WIAA to parents of student athletes: 'Cool it'
By Mary Kate McCoy
Wisconsin Public Radio
The Wisconsin Interscholastic Athletic Association has delivered a loud and clear message to parents of high school athletes: "Cool it."
The organization that governs high school sports, along with its national counterpart, recently wrote an op-ed that has appeared in newspapers around the state, telling parents:
"Yelling, screaming and berating the officials humiliates your child and annoys those sitting around you, embarrasses your child's school and is the primary reason Wisconsin has an alarming shortage of high school officials."
Barry Mano, founder and president of the Racine-based National Association of Sports Officials, says it’s a serious problem — that’s getting worse.

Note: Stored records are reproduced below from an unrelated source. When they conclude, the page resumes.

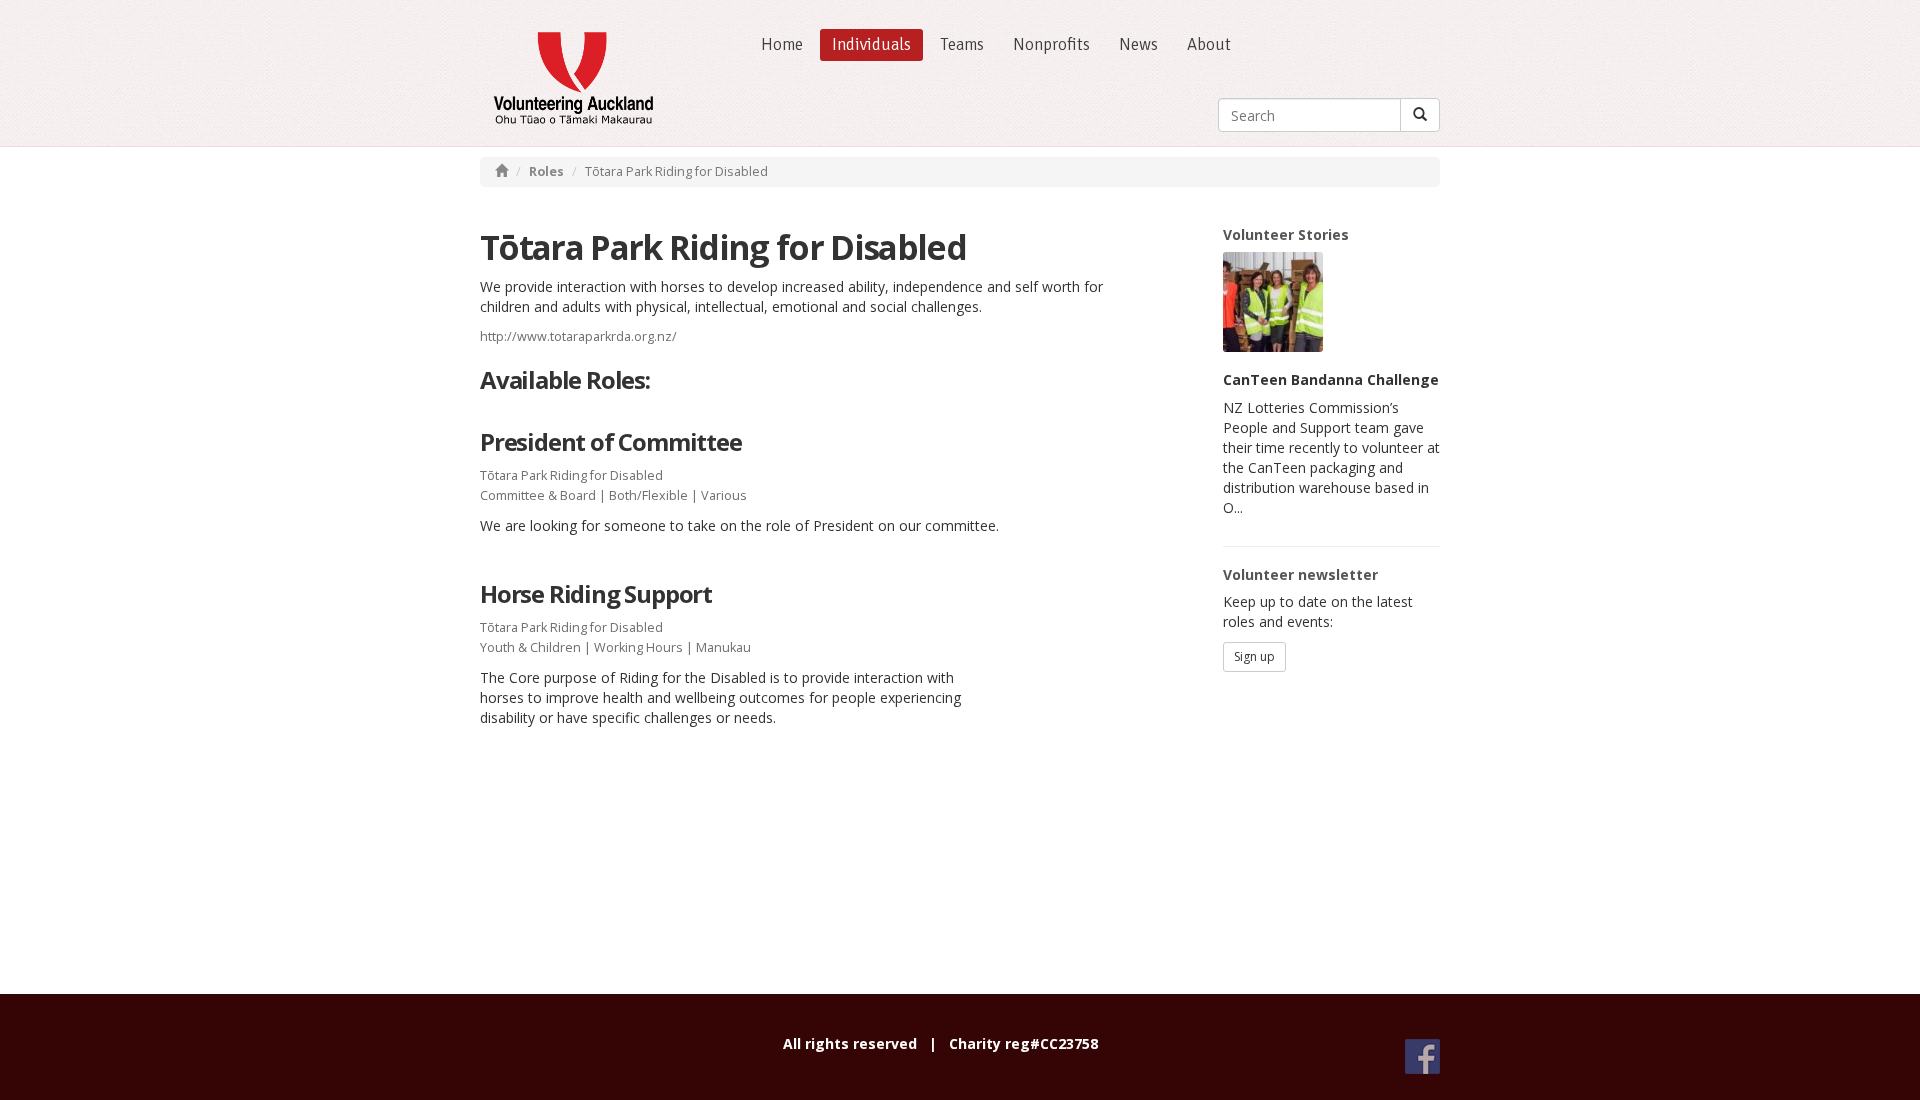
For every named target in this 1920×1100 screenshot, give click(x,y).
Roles (546, 171)
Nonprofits (1051, 44)
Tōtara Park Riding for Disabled (571, 475)
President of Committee (611, 441)
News (1138, 44)
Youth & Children (530, 647)
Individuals (871, 44)
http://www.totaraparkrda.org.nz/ (578, 336)
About (1209, 44)
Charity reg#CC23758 (1023, 1043)
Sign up (1254, 656)
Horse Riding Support (596, 593)
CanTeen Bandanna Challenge (1331, 379)
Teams (962, 44)
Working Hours (638, 647)
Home (782, 44)
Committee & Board (538, 495)
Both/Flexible (648, 495)
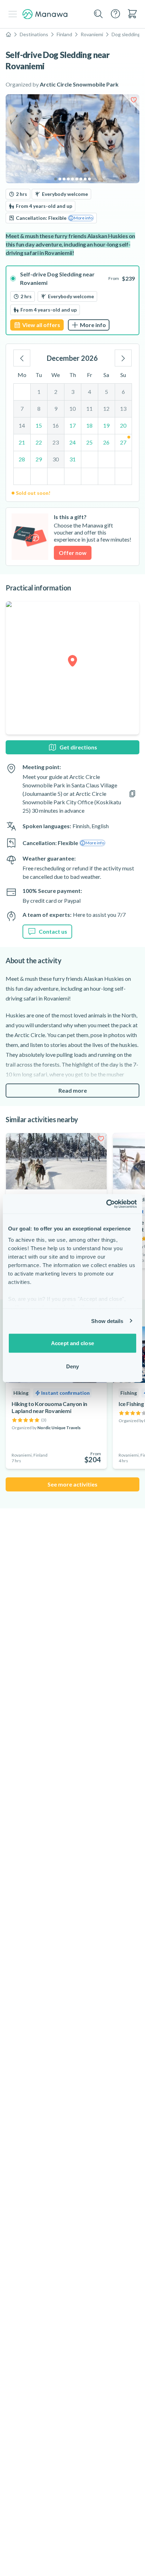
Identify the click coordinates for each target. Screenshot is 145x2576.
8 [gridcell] (38, 408)
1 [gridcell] (38, 391)
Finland (64, 34)
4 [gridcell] (89, 391)
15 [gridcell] (39, 425)
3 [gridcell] (72, 391)
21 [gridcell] (22, 442)
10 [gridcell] (72, 408)
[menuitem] (132, 14)
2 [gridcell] (55, 391)
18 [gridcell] (89, 425)
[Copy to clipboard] (132, 794)
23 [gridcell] (55, 442)
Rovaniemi (92, 34)
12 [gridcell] (106, 408)
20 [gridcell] (123, 425)
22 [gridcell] (39, 442)
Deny (72, 1366)
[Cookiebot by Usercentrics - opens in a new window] (106, 1203)
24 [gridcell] (72, 442)
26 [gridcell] (106, 442)
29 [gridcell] (39, 459)
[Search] (99, 14)
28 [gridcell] (22, 459)
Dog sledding (126, 34)
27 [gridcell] (123, 442)
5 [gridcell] (106, 391)
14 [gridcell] (22, 425)
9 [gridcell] (55, 408)
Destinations (34, 34)
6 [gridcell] (123, 391)
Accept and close (72, 1343)
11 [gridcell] (89, 408)
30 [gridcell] (55, 459)
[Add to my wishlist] (133, 100)
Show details (107, 1321)
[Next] (123, 358)
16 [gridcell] (55, 425)
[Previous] (21, 358)
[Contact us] (115, 14)
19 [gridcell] (106, 425)
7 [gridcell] (22, 408)
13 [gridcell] (123, 408)
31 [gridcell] (72, 459)
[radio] (72, 300)
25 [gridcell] (89, 442)
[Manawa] (45, 14)
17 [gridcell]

"We live in a society with the volume turned up," Mano said. "I always say sports is life with the volume turned up, and we're living in a society that's become loud and brash."
This is on the parents, he said. And the numbers back him up.
According to a NASO survey of nearly 17,500 sports officials, 80 percent of officials call it quits within the first three years, and 75 percent of those respondents say it’s because of angry parents.
Sports officials can handle being heckled for a call, Mano said. Yet 47 percent of referees in the survey reported they felt unsafe or feared for their safety due to bad behavior. And 57 percent of them said they had to step in and break up a fight or a skirmish during a game.
"You yell at a referee who missed a call, that's no big deal," he said. "But this idea of trying to intersect us after we’re leaving a game, on our way to our car or our dressing rooms and you want to make a point to us, that's unacceptable behavior."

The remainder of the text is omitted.